Automated testing to boost recipy’s confidence

Posted by s.aragon on 15 August 2016 - 2:18pm

By Mike Jackson, Software Architect

A major challenge to reproducibility in computational science is the effort that is required to keep track of provenance and to make research that relies upon code more reproducible. recipy provides an almost effortless way to track provenance in Python. I am working with recipy’s developers—Software Sustainability Institute fellow Robin Wilson and Janneke van der Zwaan of Geography and Environment at the University of Southampton—to develop an automated test suite for recipy as a precursor to expanding the development of recipy and promoting recipy more widely.

recipy is an open source Python module package hosted on GitHub and released under the open source Apache License Version 2.0. It is available via this repository or as a Python package that can be installed via Python’s pip package manager. Once a researcher has installed recipy, all they have to do is add “import recipy” at the top of their Python scripts, and all of their inputs, outputs and code will be logged in an easily-searchable database. The researcher can then easily go back to the database in the future and say “How did I produce graph.png?”, and recipy will tell them exactly what code they ran, what versions of what Python libraries they used, and what input files were used to produce what output files. recipy can be used by any research community in any field which uses computational tools written in Python as part of their research.

recipy provides wrappers for Python packages which are then invoked when Python loads these packages. This allows information about the package versions, as well as calls to their input and output functions, to be logged. At present, support is provided for a range of scientific Python package including SciPy, Pillow, scikit-learn, scikit-image, NiBabel and the Geospatial Data Abstraction Library. Wrappers for any package can be added. Provenance information is stored as JSON documents within TinyDB, a pure Python database.

recipy was first developed at the Institute’s Collaborations Workshop 2015 Hack Day by Robin, Janneke and Raquel Alegre, where it won the Hack Day Prize. Reception to recipy has been very positive: a talk given by Robin on recipy at EuroSciPy 2015 won the Best Presentation prize; a recipy entry on Python subreddit was top-voted, and recipy’s GitHub repository currently has 16 forks and 243 stars. Robin gave a demostration of the current version of recipy at the Institute’s Collaborations Workshop 2016:

Robin and Janneke wish to capitalise on this interest and engage with researchers, to increase the number of researchers who use recipy, to increase recipy's “bus factor” (the number of people who understand how recipy works and how to develop it) and to allow the development to be driven by the research community, and undertaken by research software engineers, regardless of location.

recipy’s GitHub repository is starting to get significant numbers of pull requests with feature additions and/or bug fixes. Robin and Janneke also have plans for new features. In addition, they launched a survey to help determine how development of recipy should proceed. However, Robin and Janneke are wary about implementing new features, or merging pull requests, as they are concerned these may break recipy’s existing functionality.
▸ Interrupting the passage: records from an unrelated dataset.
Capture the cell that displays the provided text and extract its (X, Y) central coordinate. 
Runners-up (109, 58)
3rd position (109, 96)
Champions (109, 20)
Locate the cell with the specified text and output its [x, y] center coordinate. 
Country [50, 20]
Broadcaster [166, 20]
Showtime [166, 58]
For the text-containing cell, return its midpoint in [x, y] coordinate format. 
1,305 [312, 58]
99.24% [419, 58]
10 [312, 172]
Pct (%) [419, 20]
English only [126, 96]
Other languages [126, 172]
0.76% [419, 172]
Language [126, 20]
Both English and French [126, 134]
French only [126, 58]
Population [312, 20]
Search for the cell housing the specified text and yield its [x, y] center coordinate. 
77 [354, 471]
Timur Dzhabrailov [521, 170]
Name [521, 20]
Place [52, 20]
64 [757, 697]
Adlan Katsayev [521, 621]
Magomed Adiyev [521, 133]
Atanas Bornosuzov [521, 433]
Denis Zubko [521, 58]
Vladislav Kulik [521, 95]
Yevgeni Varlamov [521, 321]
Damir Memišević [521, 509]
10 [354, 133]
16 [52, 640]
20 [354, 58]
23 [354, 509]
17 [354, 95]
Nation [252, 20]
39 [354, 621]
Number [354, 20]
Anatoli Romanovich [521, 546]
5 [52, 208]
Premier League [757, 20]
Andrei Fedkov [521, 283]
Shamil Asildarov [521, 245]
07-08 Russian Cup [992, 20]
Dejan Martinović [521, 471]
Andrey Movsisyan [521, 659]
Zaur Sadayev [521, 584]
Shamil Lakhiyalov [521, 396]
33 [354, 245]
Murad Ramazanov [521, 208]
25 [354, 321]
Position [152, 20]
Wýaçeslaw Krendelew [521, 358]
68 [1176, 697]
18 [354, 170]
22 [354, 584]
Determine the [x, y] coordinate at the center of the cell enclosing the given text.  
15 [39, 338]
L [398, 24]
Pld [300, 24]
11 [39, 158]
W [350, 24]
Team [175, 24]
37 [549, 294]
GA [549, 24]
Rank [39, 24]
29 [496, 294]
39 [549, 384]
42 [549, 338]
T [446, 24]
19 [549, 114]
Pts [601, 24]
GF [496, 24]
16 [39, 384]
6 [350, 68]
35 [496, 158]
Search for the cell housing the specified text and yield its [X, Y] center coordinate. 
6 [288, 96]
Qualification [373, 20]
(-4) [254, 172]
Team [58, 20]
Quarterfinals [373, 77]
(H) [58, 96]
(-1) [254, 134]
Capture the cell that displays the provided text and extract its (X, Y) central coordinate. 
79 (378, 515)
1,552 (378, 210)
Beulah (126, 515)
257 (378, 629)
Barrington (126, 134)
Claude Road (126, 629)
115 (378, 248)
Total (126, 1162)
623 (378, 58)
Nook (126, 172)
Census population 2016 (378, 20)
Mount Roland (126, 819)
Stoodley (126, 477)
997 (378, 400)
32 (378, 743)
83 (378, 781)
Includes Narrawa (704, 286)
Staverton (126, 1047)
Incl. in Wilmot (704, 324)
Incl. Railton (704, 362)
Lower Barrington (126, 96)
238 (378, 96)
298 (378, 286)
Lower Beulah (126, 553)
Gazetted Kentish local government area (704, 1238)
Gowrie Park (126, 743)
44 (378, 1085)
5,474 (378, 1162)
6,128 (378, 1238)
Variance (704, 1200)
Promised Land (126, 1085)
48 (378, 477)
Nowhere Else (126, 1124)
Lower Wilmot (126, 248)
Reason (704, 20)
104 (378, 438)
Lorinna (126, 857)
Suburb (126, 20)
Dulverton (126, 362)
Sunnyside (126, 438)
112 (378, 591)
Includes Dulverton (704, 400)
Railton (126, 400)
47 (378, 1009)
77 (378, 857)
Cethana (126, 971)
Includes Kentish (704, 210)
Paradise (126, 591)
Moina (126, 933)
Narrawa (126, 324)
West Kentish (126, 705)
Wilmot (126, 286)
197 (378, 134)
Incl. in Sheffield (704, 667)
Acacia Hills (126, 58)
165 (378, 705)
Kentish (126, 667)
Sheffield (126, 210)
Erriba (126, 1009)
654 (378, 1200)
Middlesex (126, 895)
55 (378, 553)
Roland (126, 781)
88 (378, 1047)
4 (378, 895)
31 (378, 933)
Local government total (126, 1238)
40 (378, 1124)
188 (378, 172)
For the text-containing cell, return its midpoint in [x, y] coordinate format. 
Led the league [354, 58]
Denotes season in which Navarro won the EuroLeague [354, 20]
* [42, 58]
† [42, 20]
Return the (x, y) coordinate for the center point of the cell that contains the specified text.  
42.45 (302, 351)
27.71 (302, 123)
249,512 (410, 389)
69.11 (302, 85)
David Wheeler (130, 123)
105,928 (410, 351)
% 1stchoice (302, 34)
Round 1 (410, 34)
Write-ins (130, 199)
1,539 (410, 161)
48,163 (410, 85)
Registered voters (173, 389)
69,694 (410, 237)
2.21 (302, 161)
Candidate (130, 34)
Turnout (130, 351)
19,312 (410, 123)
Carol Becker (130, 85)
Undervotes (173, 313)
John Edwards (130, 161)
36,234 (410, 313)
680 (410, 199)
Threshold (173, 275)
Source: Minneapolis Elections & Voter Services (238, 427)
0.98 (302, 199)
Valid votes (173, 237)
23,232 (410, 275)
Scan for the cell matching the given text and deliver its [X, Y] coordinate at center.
Our collaboration seeks to overcome this barrier to development and more widespread promotion by developing an automated test framework for recipy, which can be run locally or using a continuous integration server. Since recipy is multi-platform, this automated test suite will run under the same environments that recipy does. We will be using both Travis CI and AppVeyor hosted continuous integration services to run the test framework under both Linux and Windows operating systems.

Providing an automated test framework can reduce the risk incurred by Robin and Janneke, and other developers, that new features or enhancements lead to bugs being introduced into recipy and remain undetected until recipy is used. This would, in turn, give Robin and Janneke the confidence to promote recipy more widely.

recipy should be as flexible and broadly applicable as possible, so it should be easy to use, extend and customise; e.g. to provide a rich yet easy-to-use command-line interface, to provide a graphical user interface, to support recording provenance from new Python modules, or to support different databases for recording provenance. We will review recipy’s implementation and make suggestions as to how its usability, modularity and extensibility can be improved.

recipy has the potential to significantly benefit the research community in any field which uses computational tools written in Python to enable research. This is a very broad community, encompassing fields as diverse as history, neurology, geography and engineering, all of whom could benefit from the automatic provenance tracking provided by recipy. This collaboration contributes to evolving recipy into a more robust tool with which researchers can have confidence. I look forward to reporting on progress.